The master algorithm by Pedro Domingos
How the quest for the ultimate learning machine will remake our world
[ I love this book by its overwhelming insights into the future than can be]
The central hypothesis of this book: All knowledge -past, present, and future- can be derived from data by a single, universal learning algorithm.
Symbolists view learning as the inverse of deduction and take ideas from philosophy, psychology and logic. Connectionists reverse engineer the brain and are inspired by neuroscience and physics. Evolutionaries simulate evolution on the computer and draw on genetics and evolutionary biology. Bayesians believe learning is a form of probabilistic inference and have their roots in statistics. Analyzers learn by extrapolating from similarity judgments and are influenced by psychology and mathematical optimization.
Each of the above five tribes of machine learning has its own master algorithms, a general purpose learner that you can in principle use to discover knowledge from data in any domain. The symbolists’ master algorithm is inverse deduction, the connectionists’ is backpropagation, the evolutionaries’ is generic programming, the Bayesians’ is Bayesian inference, and analyzers’ is the support vector machine. If exists, the Master algorithm can derive all knowledge in the world - past, present and future - from data.
The Machine-learning Revolution.
Claude Shannon better known as the father of information theory, was the first to realize that what transistors are doing, as they switch on and off in response to other transistors, is reasoning Symbol algorithms can be represented by diagrams:AND, OR, NOT operations.
Algorithms are an exacting standard. It’s often said that you don’t really understand something until you can express it as an algorithm. For example, Newton’s second law, arguably the most important equation of all time, tells you to compute the net force on an object by multiplying its mass by its acceleration. It also tells you implicitly that the acceleration is the force divided by the mass, but making that explicit is itself an algorithmic step.

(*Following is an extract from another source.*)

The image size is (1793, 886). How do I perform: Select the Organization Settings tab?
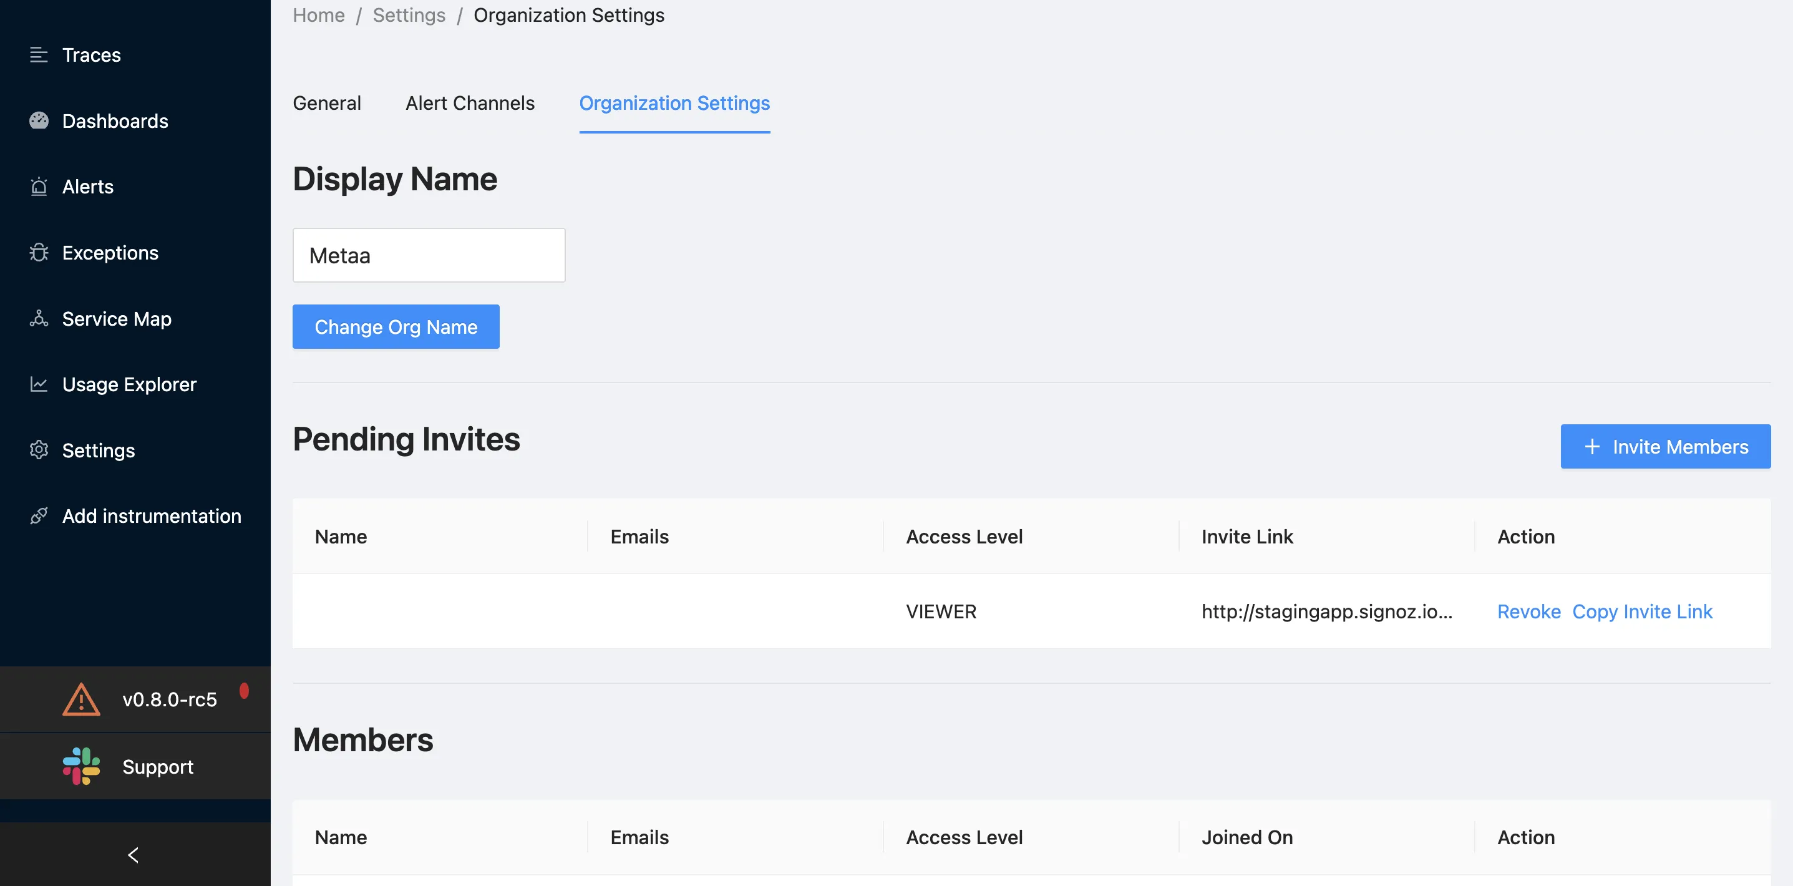674,103
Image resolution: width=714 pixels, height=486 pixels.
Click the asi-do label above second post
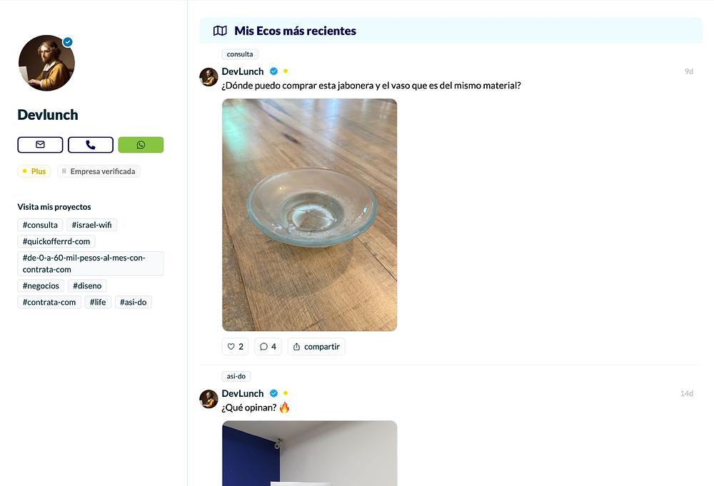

There is a serpent in this Eden. It’s called the complexity monster. Like the Hydra, the complexity monster has many heads. One of them is space complexity: the number of bits of information an algorithm needs to store in the computer’s memory. If the algorithm needs more memory than the computer can provide, it is useless and must be discarded. Then there is the evil sister, time complexity: how long the algorithm takes to run, that is, how many steps of using and reusing the transistors it has to go through before it produces the desired results. If it is longer than we can wait, the algorithm is again useless. But the scariest face of the complexity monster is human complexity. When algorithms become too intricate for our poor human brains to understand, when the interactions between different parts of the algorithm are too many and too involved, errors creep in, we can't find them and fix them, and the algorithm doesn’t do want we want.
Learning algorithm are seeds, data is soil, and the learned programs are the grown plants. The machine-learning expert is like a farmer, sowing the seeds, irrigating and fertilizing the soil, and keeping an eye on the health of the crop but otherwise staying out of the way.
We can think of machine learning as the inverse of programming,, in the same way that the square root is the inverse of the square or integration is the inverse of differentiation.
In the information-processing ecosystem, learners are the superpredators. Database, crawlers, indexers and so on are the herbivores, patiently mugging on endless fields of data. Statistical algorithms, online analytics processing and so are the predators.
Machine-learning experts are an elite priesthood even among computer scientists. This is because computer scientists particularly those of an older generation, don’t understand machine learning. This is because computer science has traditionally been all about thinking deterministically, but machine learning requires thinking statistically.
The industrial revolution automated manual work and the information revolution did the same for mental work, but machine learning automated automation itself. Without it, programmers become the bottleneck holding up the progress. With it, the pace of progress picks up.
Both Google and Yahoo use auctions to sell ads and machine learning to predict how likely a user is to click on an ad. Google’s learning algorithms are much better than Yahoo’s. This is not the only reason for the difference in their market caps, but it is a big one. Every predicted click that doesn't happen is a wasted opportunity for the advertiser and lost revenue for the website.
Once the inevitable happens and learning algorithms become the middlemen, power becomes concentrated in them. Google algorithms largely determine what information you find. Amazon’s what products you buy etc. The last mile is still yours - choosing from among the options the algorithms present you with - but 99.(% percent of the selection was done by them.
Data is the new ‘oil’ is a popular refrain and as with oil, refining it is big business.
Machine learning automates discovery. It is no surprise, then, that it is revolutionizing science as much as it’s revolutionizing business. To make a progress, every field of science needs to have data commensurate with the complexity of the phenomena it studies. This is why physics was the first science to take off: Tycho Brahe's recordings of the positions of the planets and Galileo’s observations of pendulums and inclined planes were enough to infer Newton’s laws. It is also why molecular biology despite being younger than neuroscience has outpaced it: DNA microarrays and high-throughput sequencing provide a volume of data that neuroscientists can only hope for. And it is the reason why social science research is such an uphill battle.
With big data and machine learning, you can understand much more complex phenomena than before. In most fields, scientists have traditionally used only very limited kind of models, like linear regression. Unfortunately most phenomena in the world are nonlinear.
Bill Gates remark that a breakthrough in machine learning would be worth ten Microsoft will seem conservative. Machine learning will bring about not just a new era of civilization, but a new stage in the evolution of life on Earth.
The Master Algorithm
Just a few algorithms are responsible for the great majority of machine-learning applications. Naive Bayes, a learning algorithm that can be expressed as a single short equation. Given a database of patient records, Naive Bayes can learn to diagnose the condition in a fraction of a second, often better than doctors who spent many years in medical school.
Nearest-neighbor algorithm has been used for everything from handwriting recognition to controlling robot hands to recommending books and movies you might like.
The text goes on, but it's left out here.